**Requirements**
Echo the records below line for line, without altering anything.

**Data in this exercise**
---+---

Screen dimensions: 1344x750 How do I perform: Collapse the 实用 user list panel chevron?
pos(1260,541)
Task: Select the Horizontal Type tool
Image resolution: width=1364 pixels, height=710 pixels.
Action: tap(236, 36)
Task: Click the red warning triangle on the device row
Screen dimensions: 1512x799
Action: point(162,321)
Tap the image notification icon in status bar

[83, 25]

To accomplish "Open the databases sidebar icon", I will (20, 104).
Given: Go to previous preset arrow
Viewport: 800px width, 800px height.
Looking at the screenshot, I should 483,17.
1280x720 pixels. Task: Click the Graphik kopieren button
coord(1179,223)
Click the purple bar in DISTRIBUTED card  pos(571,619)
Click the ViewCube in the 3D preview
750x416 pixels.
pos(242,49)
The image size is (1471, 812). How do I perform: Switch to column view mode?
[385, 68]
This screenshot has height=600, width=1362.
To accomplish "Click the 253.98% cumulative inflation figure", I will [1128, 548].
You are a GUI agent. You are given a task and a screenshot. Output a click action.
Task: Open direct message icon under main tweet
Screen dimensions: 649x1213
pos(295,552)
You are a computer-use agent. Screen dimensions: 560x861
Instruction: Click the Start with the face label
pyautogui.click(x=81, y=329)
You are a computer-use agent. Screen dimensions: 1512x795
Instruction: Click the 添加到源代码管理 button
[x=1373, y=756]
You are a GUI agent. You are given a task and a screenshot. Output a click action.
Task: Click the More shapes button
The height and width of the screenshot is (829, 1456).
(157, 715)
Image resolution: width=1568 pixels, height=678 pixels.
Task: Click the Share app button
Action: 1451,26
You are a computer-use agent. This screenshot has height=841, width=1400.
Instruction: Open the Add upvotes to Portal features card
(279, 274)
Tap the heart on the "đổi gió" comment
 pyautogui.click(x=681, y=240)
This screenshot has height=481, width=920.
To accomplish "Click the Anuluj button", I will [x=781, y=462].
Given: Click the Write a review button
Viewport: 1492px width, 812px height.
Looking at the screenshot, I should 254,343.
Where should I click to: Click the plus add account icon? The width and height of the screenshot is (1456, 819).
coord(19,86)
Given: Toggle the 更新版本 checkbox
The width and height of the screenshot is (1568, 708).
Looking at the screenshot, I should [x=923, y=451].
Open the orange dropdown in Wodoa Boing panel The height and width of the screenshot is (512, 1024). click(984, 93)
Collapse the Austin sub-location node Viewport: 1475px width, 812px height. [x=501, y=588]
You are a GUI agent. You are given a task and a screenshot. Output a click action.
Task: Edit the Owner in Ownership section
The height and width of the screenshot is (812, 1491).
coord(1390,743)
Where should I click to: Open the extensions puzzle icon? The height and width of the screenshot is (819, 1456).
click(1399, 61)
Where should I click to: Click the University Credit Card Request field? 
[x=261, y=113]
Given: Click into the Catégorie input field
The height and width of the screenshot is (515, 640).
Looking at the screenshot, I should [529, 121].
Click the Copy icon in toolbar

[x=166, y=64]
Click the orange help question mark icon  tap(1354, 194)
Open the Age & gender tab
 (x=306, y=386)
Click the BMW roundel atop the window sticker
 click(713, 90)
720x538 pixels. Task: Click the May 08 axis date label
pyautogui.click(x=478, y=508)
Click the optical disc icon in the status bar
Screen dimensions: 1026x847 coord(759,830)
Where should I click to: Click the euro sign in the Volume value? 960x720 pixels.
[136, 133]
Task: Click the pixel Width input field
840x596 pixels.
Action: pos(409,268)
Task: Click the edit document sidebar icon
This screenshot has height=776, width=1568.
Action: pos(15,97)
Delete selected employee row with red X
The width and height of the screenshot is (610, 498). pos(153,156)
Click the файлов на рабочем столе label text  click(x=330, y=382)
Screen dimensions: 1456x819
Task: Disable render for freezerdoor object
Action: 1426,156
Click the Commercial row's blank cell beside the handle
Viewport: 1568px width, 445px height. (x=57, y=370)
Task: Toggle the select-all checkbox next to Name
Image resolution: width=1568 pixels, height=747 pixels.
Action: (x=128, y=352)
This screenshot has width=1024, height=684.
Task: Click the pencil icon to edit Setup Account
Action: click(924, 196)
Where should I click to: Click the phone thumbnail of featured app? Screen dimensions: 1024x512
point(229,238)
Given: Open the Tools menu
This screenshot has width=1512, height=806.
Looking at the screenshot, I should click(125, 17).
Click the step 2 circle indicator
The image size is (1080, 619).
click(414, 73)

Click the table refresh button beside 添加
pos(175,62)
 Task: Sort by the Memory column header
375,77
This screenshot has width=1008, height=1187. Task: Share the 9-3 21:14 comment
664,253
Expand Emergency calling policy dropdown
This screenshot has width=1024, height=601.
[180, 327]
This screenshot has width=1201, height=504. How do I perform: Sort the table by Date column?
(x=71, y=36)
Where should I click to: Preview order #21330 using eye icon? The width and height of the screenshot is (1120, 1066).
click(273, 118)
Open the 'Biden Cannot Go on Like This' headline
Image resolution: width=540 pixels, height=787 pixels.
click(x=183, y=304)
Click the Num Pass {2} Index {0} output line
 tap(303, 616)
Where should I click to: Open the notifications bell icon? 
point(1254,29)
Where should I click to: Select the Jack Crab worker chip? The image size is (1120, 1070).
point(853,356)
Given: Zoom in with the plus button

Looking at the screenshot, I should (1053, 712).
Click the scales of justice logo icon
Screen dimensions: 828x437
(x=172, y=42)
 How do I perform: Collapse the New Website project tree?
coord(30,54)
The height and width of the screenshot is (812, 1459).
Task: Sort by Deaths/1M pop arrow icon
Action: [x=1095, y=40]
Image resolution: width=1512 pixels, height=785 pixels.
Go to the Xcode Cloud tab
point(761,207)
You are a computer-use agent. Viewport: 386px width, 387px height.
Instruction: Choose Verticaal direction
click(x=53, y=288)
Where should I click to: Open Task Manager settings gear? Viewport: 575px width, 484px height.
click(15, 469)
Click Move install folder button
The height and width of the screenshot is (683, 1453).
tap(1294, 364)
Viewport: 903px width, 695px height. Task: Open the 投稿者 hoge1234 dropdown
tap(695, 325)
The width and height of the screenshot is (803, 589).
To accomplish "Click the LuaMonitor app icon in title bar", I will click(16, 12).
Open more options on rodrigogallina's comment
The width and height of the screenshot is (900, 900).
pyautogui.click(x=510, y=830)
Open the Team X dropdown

---+---

**Complete response**
Screen dimensions: 1344x750 How do I perform: Collapse the 实用 user list panel chevron?
pos(1260,541)
Task: Select the Horizontal Type tool
Image resolution: width=1364 pixels, height=710 pixels.
Action: tap(236, 36)
Task: Click the red warning triangle on the device row
Screen dimensions: 1512x799
Action: point(162,321)
Tap the image notification icon in status bar

[83, 25]

To accomplish "Open the databases sidebar icon", I will (20, 104).
Given: Go to previous preset arrow
Viewport: 800px width, 800px height.
Looking at the screenshot, I should 483,17.
1280x720 pixels. Task: Click the Graphik kopieren button
coord(1179,223)
Click the purple bar in DISTRIBUTED card  pos(571,619)
Click the ViewCube in the 3D preview
750x416 pixels.
pos(242,49)
The image size is (1471, 812). How do I perform: Switch to column view mode?
[385, 68]
This screenshot has height=600, width=1362.
To accomplish "Click the 253.98% cumulative inflation figure", I will [1128, 548].
You are a GUI agent. You are given a task and a screenshot. Output a click action.
Task: Open direct message icon under main tweet
Screen dimensions: 649x1213
pos(295,552)
You are a computer-use agent. Screen dimensions: 560x861
Instruction: Click the Start with the face label
pyautogui.click(x=81, y=329)
You are a computer-use agent. Screen dimensions: 1512x795
Instruction: Click the 添加到源代码管理 button
[x=1373, y=756]
You are a GUI agent. You are given a task and a screenshot. Output a click action.
Task: Click the More shapes button
The height and width of the screenshot is (829, 1456).
(157, 715)
Image resolution: width=1568 pixels, height=678 pixels.
Task: Click the Share app button
Action: 1451,26
You are a computer-use agent. This screenshot has height=841, width=1400.
Instruction: Open the Add upvotes to Portal features card
(279, 274)
Tap the heart on the "đổi gió" comment
 pyautogui.click(x=681, y=240)
This screenshot has height=481, width=920.
To accomplish "Click the Anuluj button", I will [x=781, y=462].
Given: Click the Write a review button
Viewport: 1492px width, 812px height.
Looking at the screenshot, I should 254,343.
Where should I click to: Click the plus add account icon? The width and height of the screenshot is (1456, 819).
coord(19,86)
Given: Toggle the 更新版本 checkbox
The width and height of the screenshot is (1568, 708).
Looking at the screenshot, I should [x=923, y=451].
Open the orange dropdown in Wodoa Boing panel The height and width of the screenshot is (512, 1024). click(984, 93)
Collapse the Austin sub-location node Viewport: 1475px width, 812px height. [x=501, y=588]
You are a GUI agent. You are given a task and a screenshot. Output a click action.
Task: Edit the Owner in Ownership section
The height and width of the screenshot is (812, 1491).
coord(1390,743)
Where should I click to: Open the extensions puzzle icon? The height and width of the screenshot is (819, 1456).
click(1399, 61)
Where should I click to: Click the University Credit Card Request field? 
[x=261, y=113]
Given: Click into the Catégorie input field
The height and width of the screenshot is (515, 640).
Looking at the screenshot, I should [529, 121].
Click the Copy icon in toolbar

[x=166, y=64]
Click the orange help question mark icon  tap(1354, 194)
Open the Age & gender tab
 (x=306, y=386)
Click the BMW roundel atop the window sticker
 click(713, 90)
720x538 pixels. Task: Click the May 08 axis date label
pyautogui.click(x=478, y=508)
Click the optical disc icon in the status bar
Screen dimensions: 1026x847 coord(759,830)
Where should I click to: Click the euro sign in the Volume value? 960x720 pixels.
[136, 133]
Task: Click the pixel Width input field
840x596 pixels.
Action: pos(409,268)
Task: Click the edit document sidebar icon
This screenshot has height=776, width=1568.
Action: pos(15,97)
Delete selected employee row with red X
The width and height of the screenshot is (610, 498). pos(153,156)
Click the файлов на рабочем столе label text  click(x=330, y=382)
Screen dimensions: 1456x819
Task: Disable render for freezerdoor object
Action: 1426,156
Click the Commercial row's blank cell beside the handle
Viewport: 1568px width, 445px height. (x=57, y=370)
Task: Toggle the select-all checkbox next to Name
Image resolution: width=1568 pixels, height=747 pixels.
Action: (x=128, y=352)
This screenshot has width=1024, height=684.
Task: Click the pencil icon to edit Setup Account
Action: click(924, 196)
Where should I click to: Click the phone thumbnail of featured app? Screen dimensions: 1024x512
point(229,238)
Given: Open the Tools menu
This screenshot has width=1512, height=806.
Looking at the screenshot, I should click(125, 17).
Click the step 2 circle indicator
The image size is (1080, 619).
click(414, 73)

Click the table refresh button beside 添加
pos(175,62)
 Task: Sort by the Memory column header
375,77
This screenshot has width=1008, height=1187. Task: Share the 9-3 21:14 comment
664,253
Expand Emergency calling policy dropdown
This screenshot has width=1024, height=601.
[180, 327]
This screenshot has width=1201, height=504. How do I perform: Sort the table by Date column?
(x=71, y=36)
Where should I click to: Preview order #21330 using eye icon? The width and height of the screenshot is (1120, 1066).
click(273, 118)
Open the 'Biden Cannot Go on Like This' headline
Image resolution: width=540 pixels, height=787 pixels.
click(x=183, y=304)
Click the Num Pass {2} Index {0} output line
 tap(303, 616)
Where should I click to: Open the notifications bell icon? 
point(1254,29)
Where should I click to: Select the Jack Crab worker chip? The image size is (1120, 1070).
point(853,356)
Given: Zoom in with the plus button

Looking at the screenshot, I should (1053, 712).
Click the scales of justice logo icon
Screen dimensions: 828x437
(x=172, y=42)
 How do I perform: Collapse the New Website project tree?
coord(30,54)
The height and width of the screenshot is (812, 1459).
Task: Sort by Deaths/1M pop arrow icon
Action: [x=1095, y=40]
Image resolution: width=1512 pixels, height=785 pixels.
Go to the Xcode Cloud tab
point(761,207)
You are a computer-use agent. Viewport: 386px width, 387px height.
Instruction: Choose Verticaal direction
click(x=53, y=288)
Where should I click to: Open Task Manager settings gear? Viewport: 575px width, 484px height.
click(15, 469)
Click Move install folder button
The height and width of the screenshot is (683, 1453).
tap(1294, 364)
Viewport: 903px width, 695px height. Task: Open the 投稿者 hoge1234 dropdown
tap(695, 325)
The width and height of the screenshot is (803, 589).
To accomplish "Click the LuaMonitor app icon in title bar", I will click(16, 12).
Open more options on rodrigogallina's comment
The width and height of the screenshot is (900, 900).
pyautogui.click(x=510, y=830)
Open the Team X dropdown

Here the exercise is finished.